En un mensaje conjunto, los mandatarios resaltaron que la iniciativa representa una acción concreta de responsabilidad compartida hacia la biodiversidad, los pueblos originarios que habitan la zona y las futuras generaciones.

“Nos unen historias de pueblos milenarios, un mundo maya que no conocía de fronteras y la voluntad de dejar un legado para las futuras generaciones: un legado de paz, de reconocimiento histórico y de prosperidad común con respeto a la soberanía de cada nación”, expresó la presidenta Claudia Sheinbaum.

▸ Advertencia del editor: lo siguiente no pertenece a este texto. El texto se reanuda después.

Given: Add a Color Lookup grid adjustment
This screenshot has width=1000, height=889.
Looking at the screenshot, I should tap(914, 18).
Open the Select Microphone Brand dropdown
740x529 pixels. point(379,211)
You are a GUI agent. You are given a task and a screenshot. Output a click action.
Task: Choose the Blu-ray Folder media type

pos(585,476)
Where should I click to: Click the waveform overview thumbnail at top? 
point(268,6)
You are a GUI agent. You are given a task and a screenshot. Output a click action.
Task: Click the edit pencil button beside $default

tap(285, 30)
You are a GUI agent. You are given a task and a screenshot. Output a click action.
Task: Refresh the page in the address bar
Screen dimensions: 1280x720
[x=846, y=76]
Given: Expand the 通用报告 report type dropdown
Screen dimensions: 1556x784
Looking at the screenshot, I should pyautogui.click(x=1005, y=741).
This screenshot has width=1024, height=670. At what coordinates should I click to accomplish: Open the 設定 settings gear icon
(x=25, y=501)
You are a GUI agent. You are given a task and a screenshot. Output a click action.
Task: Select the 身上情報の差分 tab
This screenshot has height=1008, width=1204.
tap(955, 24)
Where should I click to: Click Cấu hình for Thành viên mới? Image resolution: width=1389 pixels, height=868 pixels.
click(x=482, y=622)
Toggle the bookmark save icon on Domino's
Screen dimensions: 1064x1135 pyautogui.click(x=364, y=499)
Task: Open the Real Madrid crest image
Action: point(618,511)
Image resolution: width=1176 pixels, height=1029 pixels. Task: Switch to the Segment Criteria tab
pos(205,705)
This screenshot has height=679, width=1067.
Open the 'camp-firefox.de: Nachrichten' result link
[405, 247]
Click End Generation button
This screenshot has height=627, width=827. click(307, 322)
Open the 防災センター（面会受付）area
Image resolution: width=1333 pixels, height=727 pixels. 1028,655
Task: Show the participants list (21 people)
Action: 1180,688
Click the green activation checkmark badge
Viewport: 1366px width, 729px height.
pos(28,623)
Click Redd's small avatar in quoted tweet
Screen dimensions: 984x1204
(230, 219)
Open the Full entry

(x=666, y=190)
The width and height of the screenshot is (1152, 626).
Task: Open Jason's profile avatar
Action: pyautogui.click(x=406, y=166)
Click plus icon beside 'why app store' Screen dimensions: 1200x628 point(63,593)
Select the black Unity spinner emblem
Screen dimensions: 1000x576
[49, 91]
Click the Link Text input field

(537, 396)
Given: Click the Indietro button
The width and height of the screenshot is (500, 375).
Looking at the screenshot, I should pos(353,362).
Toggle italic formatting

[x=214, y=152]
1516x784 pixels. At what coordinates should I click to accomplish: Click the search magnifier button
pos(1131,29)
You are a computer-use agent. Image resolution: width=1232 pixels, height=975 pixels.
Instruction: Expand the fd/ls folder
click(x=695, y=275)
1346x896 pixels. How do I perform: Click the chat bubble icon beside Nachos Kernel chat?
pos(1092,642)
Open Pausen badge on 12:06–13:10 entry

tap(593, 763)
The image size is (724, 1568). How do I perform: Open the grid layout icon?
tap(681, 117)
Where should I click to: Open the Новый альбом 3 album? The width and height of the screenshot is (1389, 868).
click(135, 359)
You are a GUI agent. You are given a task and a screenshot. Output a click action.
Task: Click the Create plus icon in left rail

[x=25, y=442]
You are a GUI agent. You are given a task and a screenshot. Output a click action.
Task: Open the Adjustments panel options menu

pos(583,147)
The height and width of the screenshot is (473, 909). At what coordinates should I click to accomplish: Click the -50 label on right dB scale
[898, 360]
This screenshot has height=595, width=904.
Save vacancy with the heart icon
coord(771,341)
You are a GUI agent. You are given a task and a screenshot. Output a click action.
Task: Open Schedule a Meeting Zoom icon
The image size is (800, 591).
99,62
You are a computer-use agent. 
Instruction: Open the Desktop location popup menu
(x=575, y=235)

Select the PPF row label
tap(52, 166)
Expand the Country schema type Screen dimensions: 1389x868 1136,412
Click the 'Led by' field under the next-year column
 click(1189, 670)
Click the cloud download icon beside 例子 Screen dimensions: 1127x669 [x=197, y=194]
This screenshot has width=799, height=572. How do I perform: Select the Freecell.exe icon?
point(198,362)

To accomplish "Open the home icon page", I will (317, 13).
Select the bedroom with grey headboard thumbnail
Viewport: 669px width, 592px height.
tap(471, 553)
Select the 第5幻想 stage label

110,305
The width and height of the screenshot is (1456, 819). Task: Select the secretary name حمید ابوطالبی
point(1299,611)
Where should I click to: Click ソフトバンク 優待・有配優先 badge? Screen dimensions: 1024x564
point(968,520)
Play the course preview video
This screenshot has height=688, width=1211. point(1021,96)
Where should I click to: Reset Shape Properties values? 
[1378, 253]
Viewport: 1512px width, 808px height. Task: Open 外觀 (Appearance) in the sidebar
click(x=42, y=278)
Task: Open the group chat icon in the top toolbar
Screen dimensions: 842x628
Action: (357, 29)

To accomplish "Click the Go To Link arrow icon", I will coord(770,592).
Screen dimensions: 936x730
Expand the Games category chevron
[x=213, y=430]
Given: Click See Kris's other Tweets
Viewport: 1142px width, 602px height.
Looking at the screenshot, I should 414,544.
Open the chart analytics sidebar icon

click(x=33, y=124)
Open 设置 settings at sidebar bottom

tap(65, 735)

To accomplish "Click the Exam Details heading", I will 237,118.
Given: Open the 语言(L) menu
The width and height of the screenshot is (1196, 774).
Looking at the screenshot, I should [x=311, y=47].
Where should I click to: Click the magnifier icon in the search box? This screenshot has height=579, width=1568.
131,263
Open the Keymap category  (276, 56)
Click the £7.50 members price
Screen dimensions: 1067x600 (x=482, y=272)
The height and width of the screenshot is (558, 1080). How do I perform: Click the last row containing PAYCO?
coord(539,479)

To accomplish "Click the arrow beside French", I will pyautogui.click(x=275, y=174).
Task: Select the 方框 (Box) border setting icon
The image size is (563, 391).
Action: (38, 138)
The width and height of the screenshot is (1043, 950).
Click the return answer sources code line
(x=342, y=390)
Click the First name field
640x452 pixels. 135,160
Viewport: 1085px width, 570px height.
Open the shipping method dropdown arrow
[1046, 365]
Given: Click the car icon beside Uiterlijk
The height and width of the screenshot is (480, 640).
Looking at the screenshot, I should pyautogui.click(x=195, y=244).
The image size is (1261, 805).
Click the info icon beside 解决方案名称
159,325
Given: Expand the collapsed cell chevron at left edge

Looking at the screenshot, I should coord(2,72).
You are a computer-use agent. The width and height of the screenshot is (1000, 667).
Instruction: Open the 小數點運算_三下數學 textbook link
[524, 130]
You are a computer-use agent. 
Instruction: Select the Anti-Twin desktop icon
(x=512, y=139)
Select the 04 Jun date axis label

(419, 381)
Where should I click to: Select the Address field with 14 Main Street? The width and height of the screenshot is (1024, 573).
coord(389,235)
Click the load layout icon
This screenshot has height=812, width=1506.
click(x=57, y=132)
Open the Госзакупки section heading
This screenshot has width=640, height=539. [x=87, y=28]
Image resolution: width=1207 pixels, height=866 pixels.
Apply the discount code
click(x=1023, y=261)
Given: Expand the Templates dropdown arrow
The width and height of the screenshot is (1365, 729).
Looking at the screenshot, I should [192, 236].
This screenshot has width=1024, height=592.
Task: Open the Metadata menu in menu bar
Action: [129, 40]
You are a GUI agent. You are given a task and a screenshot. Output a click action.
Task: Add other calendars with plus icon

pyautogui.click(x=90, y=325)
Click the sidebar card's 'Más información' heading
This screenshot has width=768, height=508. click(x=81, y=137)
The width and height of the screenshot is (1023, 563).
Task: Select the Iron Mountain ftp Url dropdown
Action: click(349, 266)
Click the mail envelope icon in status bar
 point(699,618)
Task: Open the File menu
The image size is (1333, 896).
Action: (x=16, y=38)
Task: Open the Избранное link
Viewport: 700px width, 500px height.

Además, la mandataria anunció la reactivación de la segunda fase del programa Sembrando Vida en regiones de Guatemala y Belice, con el objetivo de impulsar el desarrollo rural, proteger los ecosistemas y mejorar las condiciones de vida de las comunidades locales.

Sheinbaum subrayó que en su primera reunión con el presidente guatemalteco, Bernardo Arévalo, se alcanzaron compromisos en materia de seguridad, infraestructura ferroviaria, energía, medio ambiente y cooperación para el desarrollo. Entre los acuerdos destaca la extensión del Tren Maya hacia Guatemala, un proyecto que ambos países consideran clave para la integración regional.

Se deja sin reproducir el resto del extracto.